Hij vervolgt: “We willen een verbod op inteelt. Maar dat niet alleen, er zal nieuw bloed in de probleemrassen moeten worden ingebracht van andere, maar wel gelijksoortige rassen. Dan krijg je dieren die er anders uitzien, maar dat is dan maar zo. Of een fokker minder geld voor zijn hond krijgt, doet niet ter zake. Het gaat om het dierenwelzijn. Daarom willen we ook een welzijnscertificaat invoeren. Dat moet een belangrijk onderdeel zijn van de stamboom. Die moet niet uitsluitend gaan over het uiterlijk, maar over de mate van gezondheid en welbevinden van het dier. We willen ook de rasstandaarden aanpakken. Ik begrijp dat het belangrijk blijft hoe een hond eruit ziet, maar wees daar wat minder rigide in.
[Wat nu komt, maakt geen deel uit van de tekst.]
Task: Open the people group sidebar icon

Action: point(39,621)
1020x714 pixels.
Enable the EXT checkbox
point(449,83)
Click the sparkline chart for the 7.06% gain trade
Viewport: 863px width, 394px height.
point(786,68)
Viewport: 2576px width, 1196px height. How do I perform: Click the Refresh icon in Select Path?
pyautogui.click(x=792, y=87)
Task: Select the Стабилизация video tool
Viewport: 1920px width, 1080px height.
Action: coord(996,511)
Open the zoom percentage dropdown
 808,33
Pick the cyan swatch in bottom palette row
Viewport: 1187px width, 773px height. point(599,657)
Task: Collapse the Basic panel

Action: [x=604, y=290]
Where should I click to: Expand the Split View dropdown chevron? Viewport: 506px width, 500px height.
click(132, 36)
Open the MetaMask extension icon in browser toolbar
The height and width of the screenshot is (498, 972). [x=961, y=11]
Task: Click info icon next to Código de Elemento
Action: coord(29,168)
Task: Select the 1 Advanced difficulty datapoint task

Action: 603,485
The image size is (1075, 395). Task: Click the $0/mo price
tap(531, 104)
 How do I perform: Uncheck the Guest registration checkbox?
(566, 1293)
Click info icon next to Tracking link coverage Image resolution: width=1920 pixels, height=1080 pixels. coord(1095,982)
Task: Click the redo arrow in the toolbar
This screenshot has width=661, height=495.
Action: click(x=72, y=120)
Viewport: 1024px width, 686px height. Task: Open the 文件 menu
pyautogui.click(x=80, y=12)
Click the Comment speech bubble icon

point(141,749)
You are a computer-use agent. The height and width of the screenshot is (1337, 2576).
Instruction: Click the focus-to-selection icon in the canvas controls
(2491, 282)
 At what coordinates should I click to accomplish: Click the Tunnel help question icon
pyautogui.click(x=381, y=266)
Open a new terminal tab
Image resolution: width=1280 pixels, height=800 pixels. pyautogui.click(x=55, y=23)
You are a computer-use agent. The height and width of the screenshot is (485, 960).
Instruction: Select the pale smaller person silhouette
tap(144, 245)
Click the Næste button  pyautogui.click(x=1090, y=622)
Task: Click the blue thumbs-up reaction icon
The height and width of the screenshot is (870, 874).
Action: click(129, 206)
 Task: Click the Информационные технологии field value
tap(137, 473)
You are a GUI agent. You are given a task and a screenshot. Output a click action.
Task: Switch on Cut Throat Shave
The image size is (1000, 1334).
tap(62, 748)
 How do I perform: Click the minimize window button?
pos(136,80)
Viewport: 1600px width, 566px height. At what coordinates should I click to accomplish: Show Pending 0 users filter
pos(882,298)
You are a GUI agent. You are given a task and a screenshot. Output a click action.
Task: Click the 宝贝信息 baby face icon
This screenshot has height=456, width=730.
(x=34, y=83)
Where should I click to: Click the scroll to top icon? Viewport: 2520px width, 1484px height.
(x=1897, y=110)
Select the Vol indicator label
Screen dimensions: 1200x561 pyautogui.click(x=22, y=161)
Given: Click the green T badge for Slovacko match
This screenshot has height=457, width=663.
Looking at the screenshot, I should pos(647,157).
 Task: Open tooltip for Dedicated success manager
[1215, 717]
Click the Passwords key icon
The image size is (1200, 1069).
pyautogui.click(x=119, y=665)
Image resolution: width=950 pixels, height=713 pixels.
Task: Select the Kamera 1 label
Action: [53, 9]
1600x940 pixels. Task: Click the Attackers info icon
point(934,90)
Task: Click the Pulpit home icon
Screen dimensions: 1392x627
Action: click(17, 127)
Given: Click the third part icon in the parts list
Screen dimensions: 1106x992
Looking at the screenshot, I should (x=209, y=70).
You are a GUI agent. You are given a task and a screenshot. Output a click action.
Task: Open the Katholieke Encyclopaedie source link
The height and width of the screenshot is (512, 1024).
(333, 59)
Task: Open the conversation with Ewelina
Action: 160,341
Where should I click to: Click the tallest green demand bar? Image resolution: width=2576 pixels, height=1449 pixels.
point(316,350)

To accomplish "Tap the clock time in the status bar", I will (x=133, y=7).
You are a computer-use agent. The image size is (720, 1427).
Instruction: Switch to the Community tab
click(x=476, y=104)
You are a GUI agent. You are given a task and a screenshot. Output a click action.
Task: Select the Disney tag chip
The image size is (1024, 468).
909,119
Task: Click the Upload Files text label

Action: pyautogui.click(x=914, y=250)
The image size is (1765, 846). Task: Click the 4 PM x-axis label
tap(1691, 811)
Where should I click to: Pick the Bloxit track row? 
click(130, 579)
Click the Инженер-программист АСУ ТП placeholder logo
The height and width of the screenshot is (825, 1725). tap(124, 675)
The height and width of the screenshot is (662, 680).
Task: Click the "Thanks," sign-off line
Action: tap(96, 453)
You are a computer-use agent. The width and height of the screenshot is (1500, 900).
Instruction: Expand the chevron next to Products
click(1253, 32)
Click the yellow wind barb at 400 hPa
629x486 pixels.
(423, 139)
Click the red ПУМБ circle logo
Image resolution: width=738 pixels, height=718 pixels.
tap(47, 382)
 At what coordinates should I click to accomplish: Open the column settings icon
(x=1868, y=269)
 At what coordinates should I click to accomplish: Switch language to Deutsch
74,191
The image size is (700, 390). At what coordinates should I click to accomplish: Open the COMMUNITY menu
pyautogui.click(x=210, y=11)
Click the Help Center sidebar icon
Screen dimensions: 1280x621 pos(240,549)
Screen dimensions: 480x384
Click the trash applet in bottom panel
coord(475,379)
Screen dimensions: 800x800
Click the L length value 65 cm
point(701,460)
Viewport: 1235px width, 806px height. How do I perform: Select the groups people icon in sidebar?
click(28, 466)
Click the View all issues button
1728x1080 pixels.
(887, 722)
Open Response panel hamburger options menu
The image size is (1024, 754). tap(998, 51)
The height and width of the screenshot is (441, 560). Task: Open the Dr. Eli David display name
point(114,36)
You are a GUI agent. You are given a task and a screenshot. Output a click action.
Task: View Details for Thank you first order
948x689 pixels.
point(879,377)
Minder dwingend. Sommige eigenschappen zullen moeten verdwijnen om een ras weer gezond te krijgen. De 'Fortuynhondjes' hebben vrijwel allemaal een hartafwijking. Dat

is bijna een rasstandaard geworden. Dat is toch cynisch? We zijn er ook vóór om de hondententoonstellingen te verbieden. Die houden het hele circus in stand. De prijswinnaar van vandaag is het fokdier van morgen en de leverancier van erfelijke afwijkingen van overmorgen. In enkele tientallen jaren zijn veel rassen enorm veranderd. Er wordt alleen naar het uiterlijk gekeken, niet naar gedrag, kracht of stabiliteit. En zo wordt er bijna een karikatuur van zo'n dier gemaakt. Dat is beslist niet ten gunste van het welzijn van de hond.”